Start of EXERCISE DATA

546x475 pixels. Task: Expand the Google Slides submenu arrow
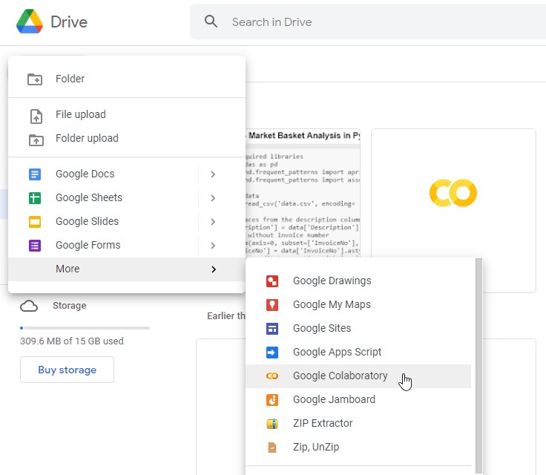[x=213, y=221]
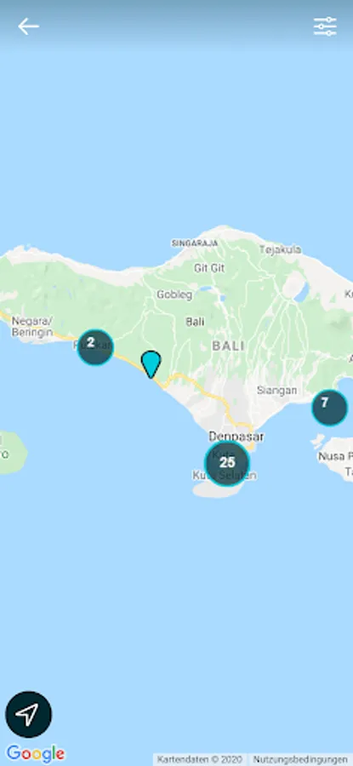Tap the Negara/Beringin place label
Viewport: 353px width, 766px height.
click(x=32, y=325)
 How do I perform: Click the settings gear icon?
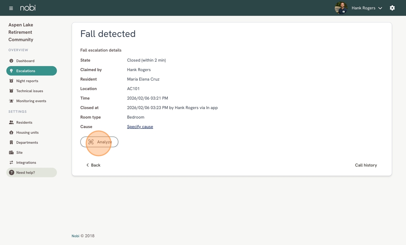(392, 8)
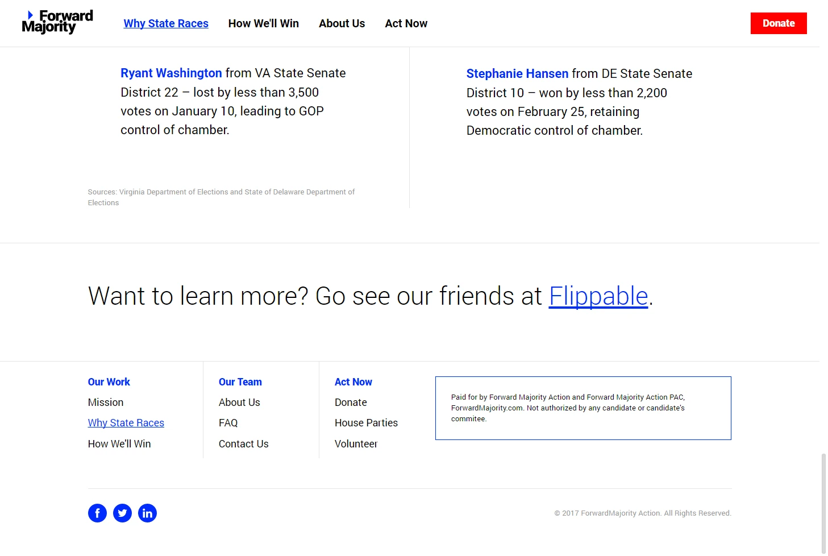
Task: Follow the Stephanie Hansen link
Action: (x=517, y=73)
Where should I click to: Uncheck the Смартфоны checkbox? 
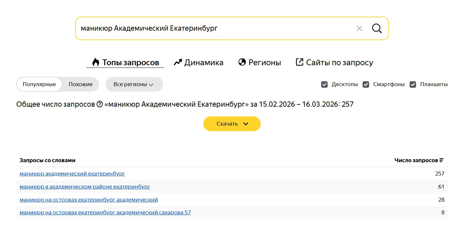tap(366, 84)
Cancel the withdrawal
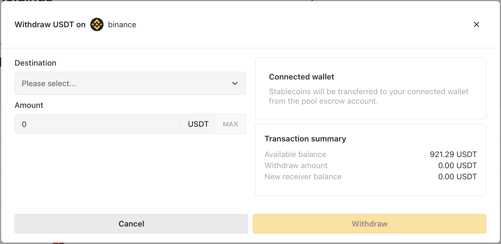 click(x=131, y=224)
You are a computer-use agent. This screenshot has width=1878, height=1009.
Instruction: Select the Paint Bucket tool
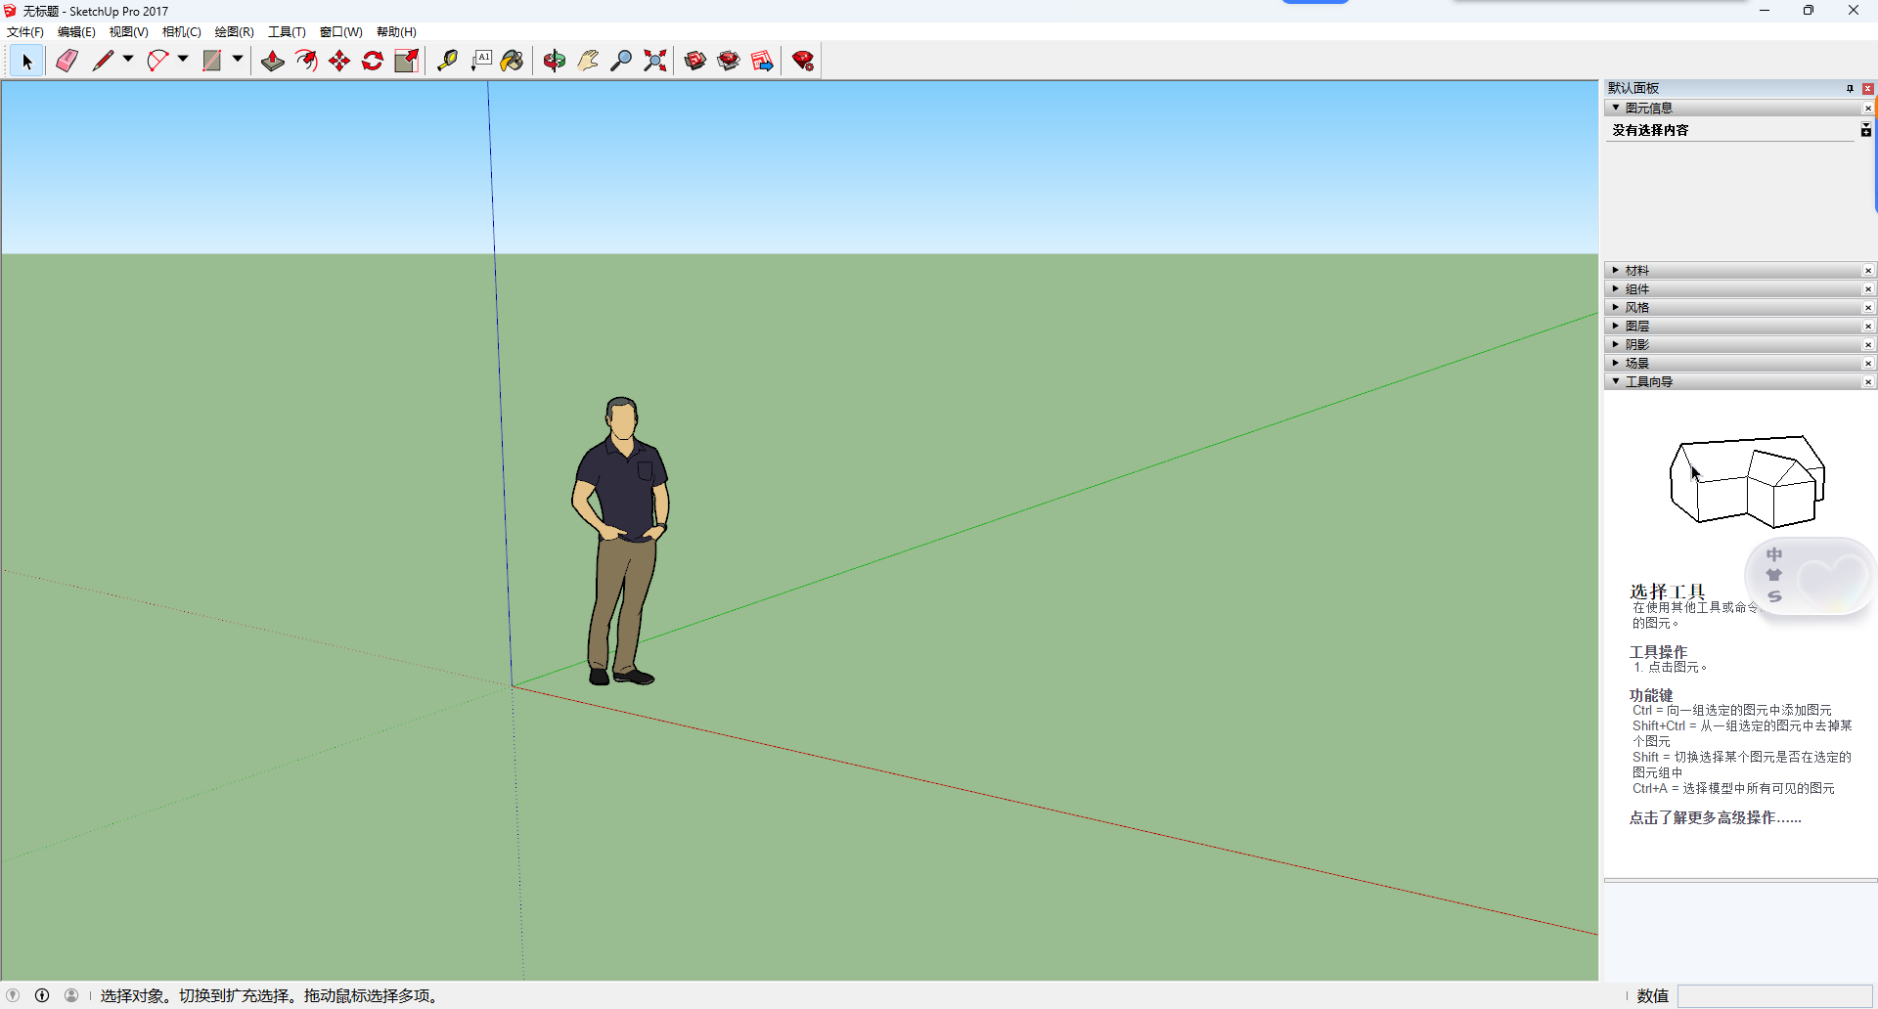pos(512,61)
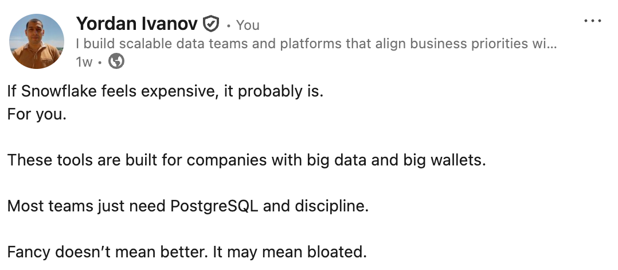Click the headline about scalable data teams

coord(316,44)
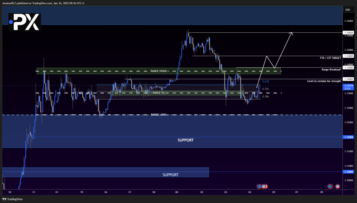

End of EXERCISE DATA

# WORK ITEM
Write the entries out again exactly as they appear, with the pictures omitted.

# ANSWER AREA
546x475 pixels. Task: Expand the Google Slides submenu arrow
[x=213, y=221]
Tap the Negara/Beringin place label
Viewport: 353px width, 766px height.
click(x=32, y=325)
 How do I perform: Click the settings gear icon?
(392, 8)
Task: Follow the Stephanie Hansen link
Action: (x=517, y=73)
Where should I click to: Uncheck the Смартфоны checkbox? 
tap(366, 84)
Cancel the withdrawal
 click(x=131, y=224)
You are a computer-use agent. This screenshot has width=1878, height=1009.
Instruction: Select the Paint Bucket tool
pos(512,61)
Click the headline about scalable data teams

coord(316,44)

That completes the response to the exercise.